◆ REQUIREMENT ◆
The reply has to be a number alone, equal to how many lines in the entries below hold the string "value".

◆ GIVEN ENTRIES ◆
========================

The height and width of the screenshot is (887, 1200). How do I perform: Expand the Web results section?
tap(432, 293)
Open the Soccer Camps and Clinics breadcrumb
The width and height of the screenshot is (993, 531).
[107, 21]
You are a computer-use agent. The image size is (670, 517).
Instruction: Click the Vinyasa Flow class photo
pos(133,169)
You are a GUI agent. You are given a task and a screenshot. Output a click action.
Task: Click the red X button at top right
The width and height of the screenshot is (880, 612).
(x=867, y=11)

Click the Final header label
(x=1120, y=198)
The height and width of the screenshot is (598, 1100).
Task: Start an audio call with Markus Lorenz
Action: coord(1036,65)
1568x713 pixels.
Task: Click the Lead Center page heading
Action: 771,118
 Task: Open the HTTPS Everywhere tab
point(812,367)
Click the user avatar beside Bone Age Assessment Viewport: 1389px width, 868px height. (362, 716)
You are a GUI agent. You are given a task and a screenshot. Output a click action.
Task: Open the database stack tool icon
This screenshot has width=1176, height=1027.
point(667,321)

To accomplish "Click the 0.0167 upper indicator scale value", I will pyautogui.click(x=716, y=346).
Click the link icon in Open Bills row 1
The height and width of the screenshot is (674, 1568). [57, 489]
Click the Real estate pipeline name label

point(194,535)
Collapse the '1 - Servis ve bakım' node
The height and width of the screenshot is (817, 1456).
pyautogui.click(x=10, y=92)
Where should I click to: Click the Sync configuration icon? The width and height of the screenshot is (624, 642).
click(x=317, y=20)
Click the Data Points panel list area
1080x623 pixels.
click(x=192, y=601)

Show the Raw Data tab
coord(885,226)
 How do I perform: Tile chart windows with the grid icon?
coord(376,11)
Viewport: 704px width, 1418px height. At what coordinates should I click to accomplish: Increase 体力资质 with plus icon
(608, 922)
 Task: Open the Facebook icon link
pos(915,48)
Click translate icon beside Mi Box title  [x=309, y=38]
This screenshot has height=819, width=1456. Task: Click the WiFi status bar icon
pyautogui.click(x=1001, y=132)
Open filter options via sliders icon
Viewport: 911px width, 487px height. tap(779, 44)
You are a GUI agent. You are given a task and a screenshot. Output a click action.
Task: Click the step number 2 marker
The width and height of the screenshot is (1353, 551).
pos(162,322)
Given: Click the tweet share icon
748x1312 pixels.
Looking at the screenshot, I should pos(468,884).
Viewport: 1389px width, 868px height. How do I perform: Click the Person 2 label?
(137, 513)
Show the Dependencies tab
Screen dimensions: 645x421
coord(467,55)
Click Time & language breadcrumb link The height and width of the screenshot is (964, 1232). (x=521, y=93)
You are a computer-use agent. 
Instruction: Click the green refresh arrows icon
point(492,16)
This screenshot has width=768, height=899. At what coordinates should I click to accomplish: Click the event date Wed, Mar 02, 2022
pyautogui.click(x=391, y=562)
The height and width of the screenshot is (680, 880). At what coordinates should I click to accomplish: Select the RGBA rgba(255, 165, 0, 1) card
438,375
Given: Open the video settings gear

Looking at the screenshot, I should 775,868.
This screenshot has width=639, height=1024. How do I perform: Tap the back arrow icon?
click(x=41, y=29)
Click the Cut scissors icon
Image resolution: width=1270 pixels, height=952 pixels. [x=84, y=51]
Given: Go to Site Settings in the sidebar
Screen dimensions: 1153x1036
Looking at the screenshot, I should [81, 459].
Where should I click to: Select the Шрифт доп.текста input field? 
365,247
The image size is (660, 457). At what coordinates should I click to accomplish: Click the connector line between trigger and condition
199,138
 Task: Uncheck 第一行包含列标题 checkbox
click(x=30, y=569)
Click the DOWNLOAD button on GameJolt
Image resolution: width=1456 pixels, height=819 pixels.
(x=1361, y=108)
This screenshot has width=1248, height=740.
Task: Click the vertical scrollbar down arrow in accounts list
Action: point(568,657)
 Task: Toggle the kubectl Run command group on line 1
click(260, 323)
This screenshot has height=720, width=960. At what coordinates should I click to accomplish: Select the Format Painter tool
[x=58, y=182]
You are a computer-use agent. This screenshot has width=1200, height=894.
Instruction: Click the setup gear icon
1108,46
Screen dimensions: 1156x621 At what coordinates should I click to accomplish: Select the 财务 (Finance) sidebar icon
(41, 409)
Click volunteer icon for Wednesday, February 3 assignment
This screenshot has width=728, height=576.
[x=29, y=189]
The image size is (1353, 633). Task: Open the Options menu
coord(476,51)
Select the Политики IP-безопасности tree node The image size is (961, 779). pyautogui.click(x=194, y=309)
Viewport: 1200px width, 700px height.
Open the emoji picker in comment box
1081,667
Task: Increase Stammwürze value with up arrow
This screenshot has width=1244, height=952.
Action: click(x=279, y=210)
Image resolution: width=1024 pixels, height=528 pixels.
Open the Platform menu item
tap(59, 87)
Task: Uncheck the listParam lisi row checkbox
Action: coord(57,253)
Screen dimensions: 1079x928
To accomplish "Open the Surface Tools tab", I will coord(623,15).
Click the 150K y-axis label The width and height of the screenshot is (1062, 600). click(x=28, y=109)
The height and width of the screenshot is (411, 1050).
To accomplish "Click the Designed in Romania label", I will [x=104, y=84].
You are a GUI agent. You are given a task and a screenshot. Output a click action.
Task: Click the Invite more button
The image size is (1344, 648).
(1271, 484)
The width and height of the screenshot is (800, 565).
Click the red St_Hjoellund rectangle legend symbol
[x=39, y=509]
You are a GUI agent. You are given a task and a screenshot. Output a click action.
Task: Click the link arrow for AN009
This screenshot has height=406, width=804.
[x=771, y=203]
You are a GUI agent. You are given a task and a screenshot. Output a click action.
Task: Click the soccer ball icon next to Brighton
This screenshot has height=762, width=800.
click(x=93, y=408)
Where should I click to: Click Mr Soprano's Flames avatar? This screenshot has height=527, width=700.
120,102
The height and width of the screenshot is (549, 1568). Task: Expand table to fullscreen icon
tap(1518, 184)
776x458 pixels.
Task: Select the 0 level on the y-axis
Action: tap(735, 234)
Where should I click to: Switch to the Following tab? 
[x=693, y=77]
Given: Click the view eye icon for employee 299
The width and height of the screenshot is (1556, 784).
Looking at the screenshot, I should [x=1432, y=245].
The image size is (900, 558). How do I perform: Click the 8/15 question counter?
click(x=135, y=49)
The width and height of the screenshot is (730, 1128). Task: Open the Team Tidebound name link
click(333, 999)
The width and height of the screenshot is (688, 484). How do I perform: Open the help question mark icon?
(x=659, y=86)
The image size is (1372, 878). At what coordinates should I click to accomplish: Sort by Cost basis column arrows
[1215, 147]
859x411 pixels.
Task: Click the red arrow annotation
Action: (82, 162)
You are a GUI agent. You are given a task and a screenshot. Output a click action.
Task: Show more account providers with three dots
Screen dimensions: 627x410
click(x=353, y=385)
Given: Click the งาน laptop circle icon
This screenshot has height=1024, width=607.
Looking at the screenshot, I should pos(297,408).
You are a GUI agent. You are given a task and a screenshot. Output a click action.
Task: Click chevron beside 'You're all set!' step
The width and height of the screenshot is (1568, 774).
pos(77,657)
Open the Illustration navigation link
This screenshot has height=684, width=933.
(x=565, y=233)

========================

◆ EXPECTED ANSWER ◆
2